■ **Tarefas propostas**
**a)** Resuma em duas frases o texto sobre o acervo apreendido.
**b)** Com base no texto sobre o acervo apreendido, responda às perguntas a seguir, marcando cada resposta como a pergunta correspondente.
(i) Quanto cada uma das 300 obras teria que valer, em média, para que o acervo atingisse R$ 20 milhões?
(ii) Por quanto saiu o quadro de Ado Malagoli cuja venda o galerista presenciou?
(iii) Que museu a Secretaria de Cultura do RS pediu que se tornasse o fiel depositário do acervo?

■ **Texto apresentado**
——
Para que o acervo atingisse o valor de R$ 20 milhões, cada uma das 300 obras teria que valer, em média, R$ 66 mil. Alves, no entanto, aponta que muitos quadros e gravuras, mesmo originais, não valeriam mais que R$ 1,5 mil.
Segundo o dono de uma galeria de Porto Alegre que não quis se identificar, o único trabalho visto nas imagens que pode valer um montante mais expressivo seria uma tela atribuída a Burle Marx:
— Ainda tenho dúvida de que seja de fato um Burle Marx, mas se for, consegue arrancar em um leilão a partir de R$ 300 mil.
O galerista ainda afirma que dificilmente outro trabalho visto nas fotos alcançaria valor superior a R$ 80 mil. Dos artistas locais, o icônico autorretrato de Aldo Locatelli talvez seja o mais valioso, mas não deve ultrapassar a casa dos R$ 50 mil.
— Há pouco tempo presenciei a venda de um quadro do Ado Malagoli com as mesmas dimensões daquele que aparece em uma foto imediatamente abaixo de autorretrato do Locatelli. Saiu por R$ 8 mil — conta o galerista.
Pela internet, antiquários oferecem originais certificados de artistas como Waldeny Elias, Juarez Machado e Reynaldo Fonseca, que figuram repetidas vezes nas paredes do apartamento, por valores entre R$ 800 e R$ 1,3 mil.
— Sem dúvida é uma coleção de quem gosta de arte, mas não é um acervo de peso — resume o galerista.
O futuro do acervo
A Secretaria de Cultura do RS encaminhou para a PF, no mesmo dia da apreensão, um ofício pedindo que o Museu de Arte do Rio Grande do Sul (Margs) se tornasse o fiel depositário do acervo apreendido.
Em entrevista ao programa Gaúcha+, nesta quarta-feira (24), a secretária Beatriz Araújo admitiu que o Estado não tem uma estimativa do valor das obras. No entanto, ressaltou que um técnico ligado à secretaria analisou a apreensão e confirmou a autenticidade dos trabalhos.
——
■ **Dados armazenados**

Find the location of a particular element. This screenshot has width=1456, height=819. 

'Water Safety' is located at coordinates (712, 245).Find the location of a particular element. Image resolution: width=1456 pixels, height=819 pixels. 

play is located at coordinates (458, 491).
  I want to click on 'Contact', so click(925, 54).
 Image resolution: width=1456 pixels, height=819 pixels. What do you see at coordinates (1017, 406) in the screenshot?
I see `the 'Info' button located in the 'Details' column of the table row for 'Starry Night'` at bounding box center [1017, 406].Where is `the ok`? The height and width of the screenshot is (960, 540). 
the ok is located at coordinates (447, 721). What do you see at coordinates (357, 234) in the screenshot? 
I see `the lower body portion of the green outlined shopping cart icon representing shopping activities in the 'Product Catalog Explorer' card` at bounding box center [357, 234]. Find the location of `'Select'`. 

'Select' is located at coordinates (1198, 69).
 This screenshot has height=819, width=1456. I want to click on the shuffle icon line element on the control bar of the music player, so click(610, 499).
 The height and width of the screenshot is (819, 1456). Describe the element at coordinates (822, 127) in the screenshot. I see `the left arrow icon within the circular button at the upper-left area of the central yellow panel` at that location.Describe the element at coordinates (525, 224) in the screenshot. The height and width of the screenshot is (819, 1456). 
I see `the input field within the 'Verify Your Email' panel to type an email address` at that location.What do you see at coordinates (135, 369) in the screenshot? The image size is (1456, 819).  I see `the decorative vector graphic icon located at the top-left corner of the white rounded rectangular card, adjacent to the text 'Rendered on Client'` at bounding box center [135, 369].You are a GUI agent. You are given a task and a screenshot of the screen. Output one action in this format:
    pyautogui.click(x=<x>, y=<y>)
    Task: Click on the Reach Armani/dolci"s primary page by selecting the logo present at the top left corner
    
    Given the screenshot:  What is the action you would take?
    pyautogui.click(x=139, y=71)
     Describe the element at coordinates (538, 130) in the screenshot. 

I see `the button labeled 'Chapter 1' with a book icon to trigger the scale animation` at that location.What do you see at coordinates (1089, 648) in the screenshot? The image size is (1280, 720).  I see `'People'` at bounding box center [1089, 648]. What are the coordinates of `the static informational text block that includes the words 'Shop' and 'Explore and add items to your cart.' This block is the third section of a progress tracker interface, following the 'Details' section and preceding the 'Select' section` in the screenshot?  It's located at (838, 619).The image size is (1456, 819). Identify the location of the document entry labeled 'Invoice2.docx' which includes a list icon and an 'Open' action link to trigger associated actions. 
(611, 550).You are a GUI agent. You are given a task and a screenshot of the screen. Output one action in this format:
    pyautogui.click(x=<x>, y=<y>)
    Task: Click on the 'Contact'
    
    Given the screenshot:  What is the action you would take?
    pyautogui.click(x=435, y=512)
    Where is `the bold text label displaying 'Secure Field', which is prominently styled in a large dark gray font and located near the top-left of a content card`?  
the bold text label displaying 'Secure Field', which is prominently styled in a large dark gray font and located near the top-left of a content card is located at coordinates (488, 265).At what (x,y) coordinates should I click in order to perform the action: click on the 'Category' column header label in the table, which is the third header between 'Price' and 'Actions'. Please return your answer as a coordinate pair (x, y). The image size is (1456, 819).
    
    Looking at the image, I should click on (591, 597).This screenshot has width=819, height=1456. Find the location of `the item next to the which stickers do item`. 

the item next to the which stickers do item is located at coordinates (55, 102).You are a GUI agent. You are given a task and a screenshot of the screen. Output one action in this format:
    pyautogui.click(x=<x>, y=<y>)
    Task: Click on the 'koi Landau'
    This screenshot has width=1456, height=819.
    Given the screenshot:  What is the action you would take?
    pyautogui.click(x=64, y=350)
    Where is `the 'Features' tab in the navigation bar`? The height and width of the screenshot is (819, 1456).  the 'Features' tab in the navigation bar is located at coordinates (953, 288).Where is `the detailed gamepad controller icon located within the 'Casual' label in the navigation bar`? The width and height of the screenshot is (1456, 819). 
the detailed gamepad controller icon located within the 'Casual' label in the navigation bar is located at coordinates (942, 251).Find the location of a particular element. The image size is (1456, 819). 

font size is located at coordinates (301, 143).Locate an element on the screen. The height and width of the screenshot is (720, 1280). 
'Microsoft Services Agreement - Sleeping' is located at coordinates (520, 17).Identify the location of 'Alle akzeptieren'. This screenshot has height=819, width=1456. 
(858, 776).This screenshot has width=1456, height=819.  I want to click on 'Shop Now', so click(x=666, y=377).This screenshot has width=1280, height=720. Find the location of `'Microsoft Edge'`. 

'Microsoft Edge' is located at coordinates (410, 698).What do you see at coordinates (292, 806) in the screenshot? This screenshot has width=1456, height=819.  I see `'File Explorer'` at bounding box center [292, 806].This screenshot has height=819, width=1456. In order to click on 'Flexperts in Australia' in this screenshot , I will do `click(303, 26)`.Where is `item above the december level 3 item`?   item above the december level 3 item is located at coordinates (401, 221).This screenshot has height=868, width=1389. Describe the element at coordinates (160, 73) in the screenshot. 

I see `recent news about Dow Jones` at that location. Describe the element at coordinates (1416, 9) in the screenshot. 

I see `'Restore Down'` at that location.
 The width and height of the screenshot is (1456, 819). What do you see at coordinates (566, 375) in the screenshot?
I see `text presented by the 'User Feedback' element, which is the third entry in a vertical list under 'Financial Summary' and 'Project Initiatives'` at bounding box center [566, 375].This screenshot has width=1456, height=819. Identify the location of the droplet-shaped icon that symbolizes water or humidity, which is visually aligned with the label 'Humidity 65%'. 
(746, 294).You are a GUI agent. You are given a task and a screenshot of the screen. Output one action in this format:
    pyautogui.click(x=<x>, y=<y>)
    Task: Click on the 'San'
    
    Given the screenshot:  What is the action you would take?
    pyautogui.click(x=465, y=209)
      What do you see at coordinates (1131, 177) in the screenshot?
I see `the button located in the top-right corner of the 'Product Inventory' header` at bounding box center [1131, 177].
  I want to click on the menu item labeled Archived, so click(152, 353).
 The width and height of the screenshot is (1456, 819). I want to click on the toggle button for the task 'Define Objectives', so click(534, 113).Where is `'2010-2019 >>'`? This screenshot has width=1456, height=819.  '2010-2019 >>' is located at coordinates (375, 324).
——
■ **Respostas por tarefa**
**a)** Um galerista de Porto Alegre considera que o acervo apreendido é uma coleção de quem gosta de arte, mas não de peso: só uma tela atribuída a Burle Marx, se autêntica, poderia alcançar a partir de R$ 300 mil em leilão, e dificilmente outra obra passaria de R$ 80 mil. A Secretaria de Cultura do RS pediu que o Margs fosse o fiel depositário das obras e, embora o Estado não tenha estimativa de seu valor, um técnico ligado à secretaria confirmou a autenticidade dos trabalhos.

**b)**
(i) R$ 66 mil.
(ii) R$ 8 mil.
(iii) O Museu de Arte do Rio Grande do Sul (Margs).